In summary, the current study, along with the existing body of research, underscores the importance of timely voice therapy in improving vocal outcomes post-surgery for benign vocal fold lesions. The findings advocate for early intervention, within a week post-surgery, to optimize patient recovery and vocal function.

Conclusion

This study provides substantial evidence supporting the efficacy of voice therapy in the post-operative management of patients with benign vocal fold lesions. Our findings demonstrate that the timing of voice therapy plays a critical role in determining the extent of improvement in vocal outcomes, as measured by the Voice Handicap Index (VHI) and the Consensus Auditory-Perceptual Evaluation of Voice (CAPE-V).

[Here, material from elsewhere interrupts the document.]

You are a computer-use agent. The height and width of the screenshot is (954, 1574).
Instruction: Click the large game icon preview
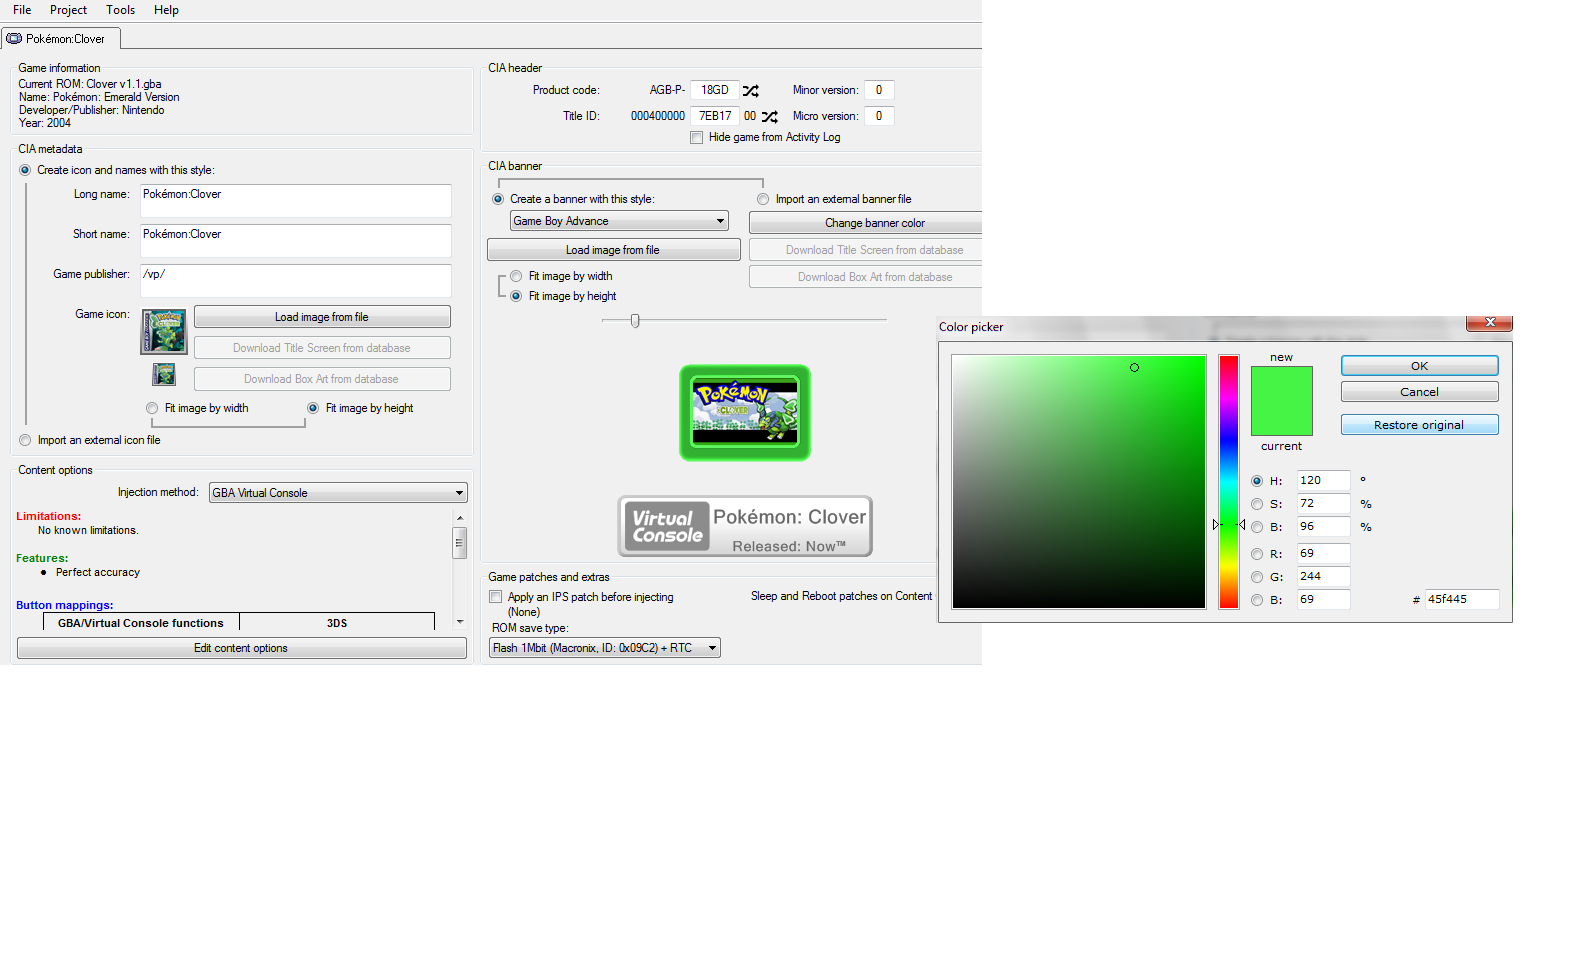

Patients receiving early voice therapy (within 7 days post-surgery) showed significant improvements in their post-operative VHI scores (p = 0.000008), indicating a marked enhancement in their perceived vocal function. This improvement was notably better compared to patients who received late or no voice therapy. The CAPE-V scores also improved significantly in the early intervention group (p = 0.014199), underscoring the objective benefits of timely voice therapy.

These findings align with and extend previous research, emphasizing the importance of not only incorporating voice therapy into post-surgical care but also considering the timing of such interventions. Early voice therapy initiation appears crucial for optimal vocal recovery and function.

Future research should focus on larger patient cohorts, longer follow-up periods, and a broader range of objective vocal parameters to validate and expand upon these findings. The goal should be to refine voice therapy protocols and establish more precise guidelines for the post-operative management of patients with benign vocal fold lesions.

Funding

This research received no specific grant from any agency in public, commercial, or not -for-profit sectors.

Declarations

Ethical Approval

Ensuring the utmost ethical integrity, the study treated patient data with confidentiality, employing anonymization techniques. All processes and procedures conformed rigorously to the institution’s ethical standards.

Informed Consent

was obtained from all individual participants included in the study.

Conflict of interest

Authors have no conflict of interest to declare.

Footnotes

Publisher’s Note

Springer Nature remains neutral with regard to jurisdictional claims in published maps and institutional affiliations.